Türkçede “Davulun sesi uzaktan hoş gelir” deniyor. Doğru olmasına doğru, ama siz hiç bir davulcu ile zurnacıyı yakından izlediniz mi? Ben izledim, hem de güzel bir 1 Mayıs günü. Olağanüstüydü. Davul zurnanın sesi yükseldikçe, daha da çok büyülüyordu beni. Her şeyi bir kenara bırakıp dans edesim gelmişti. Bir onur gününü kutlayan mahşerî kalabalığın neşesiyle adrenalin zaten tavan yapmışken, kulakları delip geçen müzik eğlencenin dozunu ikiye katlıyor, insanı hipnotize ediyordu. Herkes, davul zurna eşliğinde halaya durmuştu, bense durmadan fotoğraf çekiyordum. Sekiz yıl geçmiş üzerinden. Ama o davul zurna... Benim doğduğum yerde, Kamışlı’da, bebeklikten itibaren herkesin kulağı davul zurnanın sesiyle dolar.

Beyrut’a taşınmamızdan sonra Kamışlı’ya ilk gidişimdi. Dokuz yaşında mıydım, on mu, hatırlayamıyorum ama çok sevdiğim kasabama dönerken duyduğum heyecan hâlâ hatırımda. Aklımdan hiç çıkmayan o yazın bir gününü, nasıl oldu bilmem, amcam Suren’le birlikte, onun kamyonetinde, köyleri dolaşarak geçirmiştim. Suren Amcam yıl boyu ailenin buğday hasadıyla uğraşıyor, evine neredeyse hiç gidemiyordu. O gün bir sürü köye uğradık. Durduğumuz yerlerde amcam birçok insanla Arapça ve Kürtçe bir şeyler konuştu – herhalde, hasat zamanı onun için çalışanlardı. Bütün gün böyle geçti. Uğradığımız son köyde bir Kürt düğünü vardı. Hava iyiden iyiye kararmıştı. Amcam kalabalığa iki-üç yüz metre mesafede bir yere park etti. Ben de onunla birlikte inmeye hazırlanırken, kamyonette kalıp onu beklememi istedi. Öyle büyük bir hayal kırıklığına uğramıştım ki... Uzaktan davul zurna sesi geliyordu; düğün yeri, karanlığın ortasında, havaya asılı renkli ampullerin aydınlattığı bir ışık topu, zifirî karanlıkta bir serap gibiydi. Amcam bir saat sonra gelip, hiçbir şey söylemeden kamyoneti çalıştırdı. Neredeyse nefret etmiştim ondan.

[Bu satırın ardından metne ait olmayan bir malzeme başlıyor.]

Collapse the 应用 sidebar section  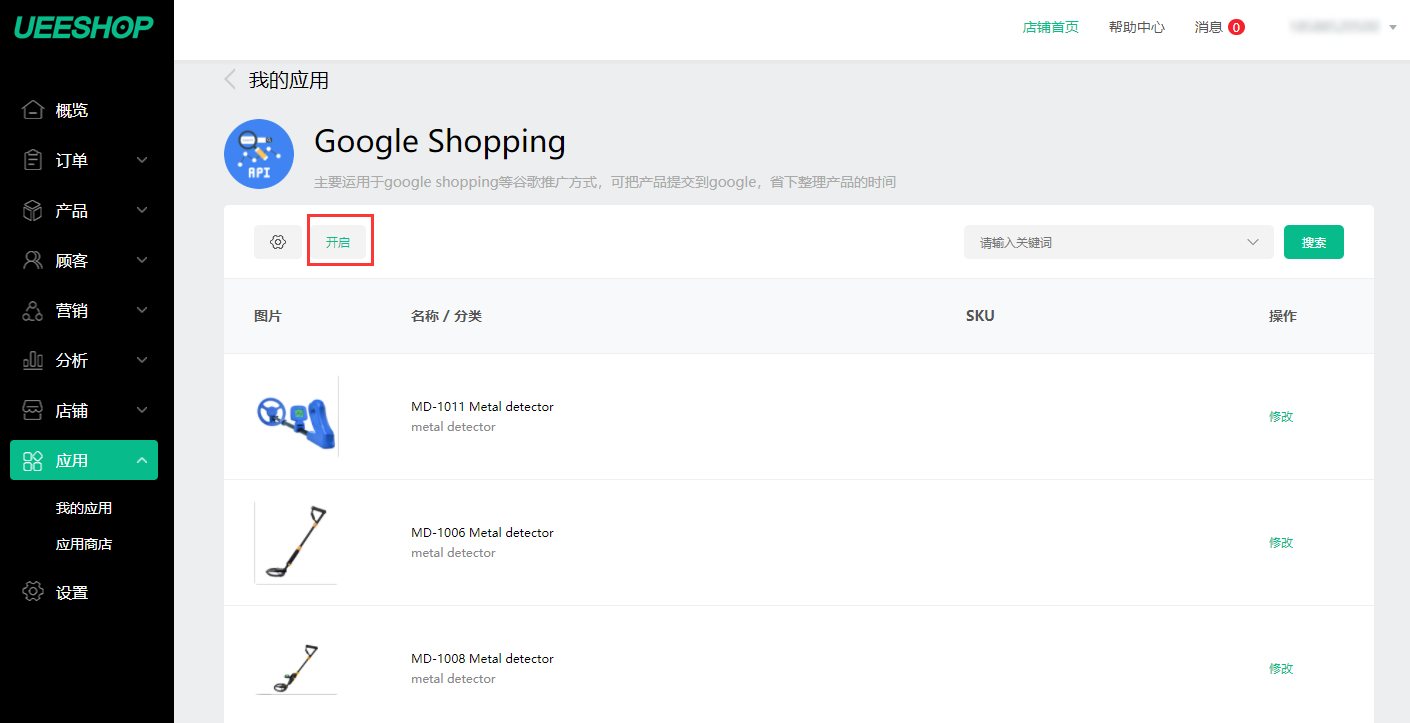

Bana o unutulmaz günden kalan tek hatıra, karanlığın içinden yükselen davul zurnanın tatlı sesi oldu. Amcamın fikir değiştirmesini, düğüne kalmamızı o kadar çok istemiştim ki... Kamyonetin arka penceresinden öylece bakakalmıştım. Davul zurnanın şen sesi zayıflayıp düğün alanı küçülürken, derin bir üzüntüyle dolmuştu içim.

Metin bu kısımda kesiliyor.